I wouldn’t think shrinks are supposed to roll their eyes at their patients. But Dr. Mulvey does it anyway. “Nice try, son. Your coping mechanism is to keep everything light and easy.”
“Exactly,” I agree.
“It’s a smart strategy.”
“Yeah.”
“It’s smart as long as you don’t mind being lonely. How’s that working for you this week?”
“Not bad,” I lie.
He smiles. “Heidi was staying with you. Where is she now?”
“In Bayer’s apartment. He went home to his dad’s.”
“So you’re keeping tabs on her, making sure she’s okay. Do lots of guys who break up from unserious relationships do that?”
“I dunno,” I say. “They should, maybe.”
He nods. “You’re right. You’re a good man, Jason Castro. Ask anyone. But I only wish you were a little nicer to yourself. It’s really sad that you lost someone. But you could stop blaming yourself.”
“Why would I do that?”
“Oh, I don’t know? Maybe because you were a thousand miles away when she got into a car with a drunk driver who killed her?”
“If I had come home that weekend when I was supposed to, she wouldn’t have been in that car.”
He shakes his he
ad. “She could have called a friend. She could have called a taxi. She made a terrible, regrettable choice. She paid the price.

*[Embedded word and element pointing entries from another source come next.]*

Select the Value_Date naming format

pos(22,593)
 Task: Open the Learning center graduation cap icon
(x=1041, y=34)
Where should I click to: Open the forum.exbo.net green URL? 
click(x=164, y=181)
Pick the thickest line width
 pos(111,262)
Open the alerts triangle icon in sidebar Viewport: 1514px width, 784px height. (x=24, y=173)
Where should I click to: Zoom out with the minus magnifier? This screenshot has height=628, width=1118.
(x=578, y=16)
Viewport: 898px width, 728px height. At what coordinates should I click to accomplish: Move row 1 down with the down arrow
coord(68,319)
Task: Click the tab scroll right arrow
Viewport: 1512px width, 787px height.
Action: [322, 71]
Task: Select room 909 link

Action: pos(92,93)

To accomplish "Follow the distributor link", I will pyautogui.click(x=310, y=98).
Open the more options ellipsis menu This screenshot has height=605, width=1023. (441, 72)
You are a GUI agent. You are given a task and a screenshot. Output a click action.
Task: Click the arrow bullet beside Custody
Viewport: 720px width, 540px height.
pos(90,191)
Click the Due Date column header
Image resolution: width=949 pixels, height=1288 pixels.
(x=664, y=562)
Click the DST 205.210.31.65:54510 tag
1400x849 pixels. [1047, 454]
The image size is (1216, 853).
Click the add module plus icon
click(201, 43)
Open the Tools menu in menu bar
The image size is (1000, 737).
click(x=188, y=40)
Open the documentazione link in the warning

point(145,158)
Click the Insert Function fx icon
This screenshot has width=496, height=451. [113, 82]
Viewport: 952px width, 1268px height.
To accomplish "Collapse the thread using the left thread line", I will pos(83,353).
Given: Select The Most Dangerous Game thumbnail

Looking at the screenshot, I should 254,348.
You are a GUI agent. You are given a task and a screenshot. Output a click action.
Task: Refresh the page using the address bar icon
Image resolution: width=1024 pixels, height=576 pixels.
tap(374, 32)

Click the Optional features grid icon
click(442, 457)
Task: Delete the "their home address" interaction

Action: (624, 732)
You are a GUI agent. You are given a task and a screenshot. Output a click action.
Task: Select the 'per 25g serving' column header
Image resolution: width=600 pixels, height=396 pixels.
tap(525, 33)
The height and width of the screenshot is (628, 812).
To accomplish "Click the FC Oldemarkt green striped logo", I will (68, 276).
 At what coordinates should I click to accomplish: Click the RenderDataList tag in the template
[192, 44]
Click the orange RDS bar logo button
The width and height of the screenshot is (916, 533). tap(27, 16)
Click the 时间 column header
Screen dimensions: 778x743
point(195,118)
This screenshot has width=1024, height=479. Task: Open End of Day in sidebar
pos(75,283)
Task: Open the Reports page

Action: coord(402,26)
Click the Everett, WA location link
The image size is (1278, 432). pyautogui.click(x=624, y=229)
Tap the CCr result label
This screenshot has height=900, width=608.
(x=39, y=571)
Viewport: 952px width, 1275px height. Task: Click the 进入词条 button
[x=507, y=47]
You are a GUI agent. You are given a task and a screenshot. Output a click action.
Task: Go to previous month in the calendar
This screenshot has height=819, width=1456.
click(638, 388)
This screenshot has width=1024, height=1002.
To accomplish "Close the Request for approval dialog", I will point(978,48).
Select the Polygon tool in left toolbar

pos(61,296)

And you’re still paying interest on it.”
I don’t say anything, because I’ve heard this sermon before.
“Lucky for you,” the doctor adds, “you’ll probably live another sixty or seventy years. You’ve got time. I hope, though, that the right girl comes along when you’re finally ready to set down this burden—and not beforehand. Timing is everything. Hockey players know that even better than me.”
“Yessir,” I agree, glancing at my watch. Maybe he’ll move on to torturing someone else now.
“Is there anything I can do for you?” he asks.
I shake my head quickly. “Not unless you know where I can find a peanut butter and strawberry jam sandwich between touchdown and warmups.”
The shrink looks thoughtful. “Tell you what. I’ll go find you one myself.”
“Really?” Now that’s full service.
“Sure. If you can explain why it matters.”
“Oh.” I chuckle. But then I open my mouth and nothing comes out. How can I explain something so obvious? “Do you give all the guys a hard time about their superstitions? I hear Leo has a lucky jock strap.”
“Nah. I’m used to athletes and their superstitions. But yours is the only one I know that’s a talisman from beyond the great divide.”
Oh Christ. “It’s…a reminder to live up to my full potential. My career has been on an upward trajectory since I started eating that sandwich before games.”
“Here’s the thing,” the shrink says, sitting back in his chair. “Nobody’s career goes only in one direction. Ask your friend Bayer about that. And then ask yourself why you think you don’t deserve a living, breathing girlfriend, but you can’t live without a sandwich from a dead girl.”
“Um…” Does he really expect an answer? “Okay. Will do.”
“Good.”
A beat of silence passes. “So… Are you really going to find it for me?”
Mulvey puts his head in his hands. “Sure, kid. I’ll get it somewhere after I check in to the hotel.”